Business communication —> This is what Gmail and WeChat did. And what whatsapp is doing now. The problem, as I mentioned earlier, is that users still get a cluttered interface. Some users may be okay with it (that’s what it seems with China) but some may not be (like myself). This is more eventual than any of the other options mentioned.
Suite —> Now that you have locked in a user to your app, upsell other items that the user requires along with just communication (e.g. Calendar, File sharing etc). Multiple companies have done this in the past - Microsoft, Yahoo, Google etc.
Direct user payments —> Charge X$ per month for users to use whatsapp. Considering communication apps like whatsapp are designed to be global, not everyone will have the paying capacity. Additionally, with the ubiquity and ingrained behavior of such apps, users almost treat communication apps as a right.
Freemium —> Make the base product free but have premium tiers for different use-cases. This can tie in with the suite offering mentioned earlier (personal users have Gmail free, but business users pay for the Gsuite) or can be implemented differently (e.g. additional payment for high resolution pictures, more storage)
Some of these may work better than others, but at the end of the day, this is a finely balanced decision. And if Whatsapp gets it wrong, the next generation wont prefer that as the default communication app.
Generational trends
Gmail was the default communication interface for the generation before me.
Whatsapp is the default for mine.
Snapchat / Instagram are the default for the next one.
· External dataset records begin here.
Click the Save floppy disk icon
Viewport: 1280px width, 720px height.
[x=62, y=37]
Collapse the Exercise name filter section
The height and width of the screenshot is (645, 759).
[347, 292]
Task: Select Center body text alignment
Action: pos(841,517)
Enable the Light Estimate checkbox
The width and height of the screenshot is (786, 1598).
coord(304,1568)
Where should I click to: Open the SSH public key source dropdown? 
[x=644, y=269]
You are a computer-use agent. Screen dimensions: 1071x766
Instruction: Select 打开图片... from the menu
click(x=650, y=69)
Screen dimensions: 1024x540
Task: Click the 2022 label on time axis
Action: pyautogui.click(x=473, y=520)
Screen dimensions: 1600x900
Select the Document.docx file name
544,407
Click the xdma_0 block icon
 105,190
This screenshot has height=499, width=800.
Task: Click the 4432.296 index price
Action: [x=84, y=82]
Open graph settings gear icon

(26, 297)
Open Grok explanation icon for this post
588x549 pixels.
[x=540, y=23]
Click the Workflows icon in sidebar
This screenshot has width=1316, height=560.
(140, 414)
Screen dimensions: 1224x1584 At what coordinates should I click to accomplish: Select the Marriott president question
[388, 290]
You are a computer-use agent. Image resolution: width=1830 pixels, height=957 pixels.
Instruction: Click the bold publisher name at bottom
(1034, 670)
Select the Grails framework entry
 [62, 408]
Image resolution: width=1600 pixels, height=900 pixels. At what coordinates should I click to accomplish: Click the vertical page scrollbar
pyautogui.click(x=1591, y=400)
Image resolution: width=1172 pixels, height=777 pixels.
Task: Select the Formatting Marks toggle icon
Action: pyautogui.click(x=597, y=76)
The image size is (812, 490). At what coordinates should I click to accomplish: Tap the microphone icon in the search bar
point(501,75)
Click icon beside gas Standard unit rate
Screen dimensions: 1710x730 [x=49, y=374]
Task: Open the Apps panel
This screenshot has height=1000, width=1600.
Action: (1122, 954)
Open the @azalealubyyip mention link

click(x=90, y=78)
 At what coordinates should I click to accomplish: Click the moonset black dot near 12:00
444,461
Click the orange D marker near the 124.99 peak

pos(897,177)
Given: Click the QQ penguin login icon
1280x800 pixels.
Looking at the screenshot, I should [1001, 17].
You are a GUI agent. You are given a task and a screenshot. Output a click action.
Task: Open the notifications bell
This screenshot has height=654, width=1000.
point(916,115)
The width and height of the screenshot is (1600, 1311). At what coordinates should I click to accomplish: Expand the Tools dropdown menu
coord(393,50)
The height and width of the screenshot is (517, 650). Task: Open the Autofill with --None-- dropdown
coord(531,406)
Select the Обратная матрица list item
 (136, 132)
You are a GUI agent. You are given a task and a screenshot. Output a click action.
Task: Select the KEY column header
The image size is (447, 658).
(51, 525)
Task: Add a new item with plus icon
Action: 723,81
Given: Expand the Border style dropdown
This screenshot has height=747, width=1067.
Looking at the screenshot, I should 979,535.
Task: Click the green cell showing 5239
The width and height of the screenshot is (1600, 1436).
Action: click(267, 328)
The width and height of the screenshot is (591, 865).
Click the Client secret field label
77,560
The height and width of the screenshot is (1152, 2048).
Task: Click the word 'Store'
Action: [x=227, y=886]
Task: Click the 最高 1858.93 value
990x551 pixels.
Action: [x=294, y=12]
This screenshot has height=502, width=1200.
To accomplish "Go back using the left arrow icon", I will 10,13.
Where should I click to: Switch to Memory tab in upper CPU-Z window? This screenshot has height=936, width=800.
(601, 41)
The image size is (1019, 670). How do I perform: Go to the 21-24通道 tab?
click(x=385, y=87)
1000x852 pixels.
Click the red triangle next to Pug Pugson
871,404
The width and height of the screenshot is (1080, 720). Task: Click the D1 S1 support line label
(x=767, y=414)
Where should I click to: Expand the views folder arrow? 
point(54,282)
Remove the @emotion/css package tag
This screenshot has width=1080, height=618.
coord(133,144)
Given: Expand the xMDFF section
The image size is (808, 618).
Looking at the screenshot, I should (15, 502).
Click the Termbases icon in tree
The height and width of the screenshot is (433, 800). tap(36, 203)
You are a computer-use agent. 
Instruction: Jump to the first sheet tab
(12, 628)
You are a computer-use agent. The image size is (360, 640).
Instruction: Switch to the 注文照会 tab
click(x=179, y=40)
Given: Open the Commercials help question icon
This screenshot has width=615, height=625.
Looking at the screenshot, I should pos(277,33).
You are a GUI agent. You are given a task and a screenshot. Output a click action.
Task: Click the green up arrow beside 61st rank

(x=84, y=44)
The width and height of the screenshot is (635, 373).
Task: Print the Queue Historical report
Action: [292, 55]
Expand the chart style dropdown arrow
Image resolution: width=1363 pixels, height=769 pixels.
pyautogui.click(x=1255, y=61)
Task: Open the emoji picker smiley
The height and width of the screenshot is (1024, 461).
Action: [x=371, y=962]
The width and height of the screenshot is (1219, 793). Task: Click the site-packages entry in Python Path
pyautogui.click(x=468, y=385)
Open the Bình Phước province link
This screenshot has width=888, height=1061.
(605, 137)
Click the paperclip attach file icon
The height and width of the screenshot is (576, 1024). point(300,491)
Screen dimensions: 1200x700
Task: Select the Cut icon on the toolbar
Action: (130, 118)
Roblox / Minecraft are probably the default for the one after (currently).
Why does this happen?
I wrote in detail on this in this post, but the gist is
Hardware innovations
Need for self-expression & status manifested differently
As users (particularly younger ones) start spending more time on a platform, that platform also becomes the default in terms of communication. Note that this is slightly different from what has happened before.
As in, Gmail, Whatsapp and WeChat didn’t start out with content as a use-case, but directly communication as a use-case. However, that was possible because they rode two trends at once: mobile adoption and internet adoption.
But once everyone has smartphones and internet, there’s little room to replicate the same communication-first adoption (except if a new platform like Oculus become big).
Hence, the need for self-expression takes priority, which manifested itself differently through Snapchat (camera first) and Roblox (hanging out first).
There’s also another variable here -
Digital Identity
In an era where mobile internet was not very popular, emails were the main source of digital identity. And hence, Gmail / Outlook were the main product.
In the era with mobile internet penetrated, mobile numbers became a primary source of identity, and Whatsapp leveraged that to grow. This also has a virtuous loop built into it : more people have phone number and mobile internet —> more people use whatsapp —> more people get phone number and mobile internet to talk with those other people etc.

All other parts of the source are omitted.